# DOSBOX



## vinyard (30. September 2013)

wie bekomme ich dosbox emulierte games als vollbild??
sie öffnen sich immer nur im kleinen fenster!
MFG VINNY


----------



## Hiazu (30. September 2013)

schonmal mit Alt + Enter versucht?


----------



## vinyard (30. September 2013)

ja geht leider nicht und maus geht auch nicht in den games also den mauszeiger habe ich aber kann mit der maus nicht steuern


----------



## Hiazu (30. September 2013)

stell mal in der dosbox.conf auf Fullscreen: Dosbox.conf - DOSBoxWiki


----------



## bofferbrauer (30. September 2013)

vinyard schrieb:


> ...maus geht auch nicht in den games also den mauszeiger habe ich aber kann mit der maus nicht steuern


 
Kannst du das mal bisschen näher erklären? Komme da nicht mehr mit, geht die Maus oder geht sie nicht?


----------



## PCGH_Phil (5. Oktober 2013)

Hi, wir haben einen Artikel hier auf der Seite (einer meiner ersten, deswegen sieht er etwas crappy aus ).

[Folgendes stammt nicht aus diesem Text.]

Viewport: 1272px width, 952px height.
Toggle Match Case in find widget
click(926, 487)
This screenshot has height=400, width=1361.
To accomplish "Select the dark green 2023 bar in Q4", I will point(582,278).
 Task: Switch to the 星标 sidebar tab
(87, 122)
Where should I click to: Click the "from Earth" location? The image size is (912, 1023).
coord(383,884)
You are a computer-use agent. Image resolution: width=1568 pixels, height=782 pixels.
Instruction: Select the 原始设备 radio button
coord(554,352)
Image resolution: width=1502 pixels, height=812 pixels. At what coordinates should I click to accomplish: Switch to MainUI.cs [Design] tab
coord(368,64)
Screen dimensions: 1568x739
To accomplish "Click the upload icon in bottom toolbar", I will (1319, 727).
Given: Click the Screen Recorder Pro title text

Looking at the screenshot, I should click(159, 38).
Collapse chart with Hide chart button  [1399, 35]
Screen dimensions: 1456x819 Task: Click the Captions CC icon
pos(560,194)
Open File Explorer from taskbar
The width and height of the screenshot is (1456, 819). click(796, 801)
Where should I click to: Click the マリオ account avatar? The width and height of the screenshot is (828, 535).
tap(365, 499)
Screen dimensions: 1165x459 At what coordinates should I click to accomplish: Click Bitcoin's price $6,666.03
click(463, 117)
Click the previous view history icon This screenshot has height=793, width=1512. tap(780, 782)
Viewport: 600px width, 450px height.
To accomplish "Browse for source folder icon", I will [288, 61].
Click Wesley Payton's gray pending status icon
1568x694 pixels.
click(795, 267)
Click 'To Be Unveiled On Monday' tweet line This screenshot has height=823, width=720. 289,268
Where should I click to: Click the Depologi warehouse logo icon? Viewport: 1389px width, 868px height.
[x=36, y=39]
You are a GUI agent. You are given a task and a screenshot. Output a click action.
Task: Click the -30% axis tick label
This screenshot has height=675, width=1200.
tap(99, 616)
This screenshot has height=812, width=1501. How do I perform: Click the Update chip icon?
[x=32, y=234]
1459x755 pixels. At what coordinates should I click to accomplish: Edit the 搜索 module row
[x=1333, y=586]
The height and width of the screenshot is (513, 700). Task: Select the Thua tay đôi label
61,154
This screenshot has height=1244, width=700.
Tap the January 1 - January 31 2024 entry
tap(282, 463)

Das mit der Maus ist allerdings seltsam. Das klingt, als wärst du im falschen Tab. Hast du mal versucht mit "ALT+Tab" in das Fenster zu wechseln?
Ansonsten kannst du es mal mit einer grafischen Oberfläche versuchen, viele kommen damit besser zurecht. z.B.: Dos Box Game Launcher


----------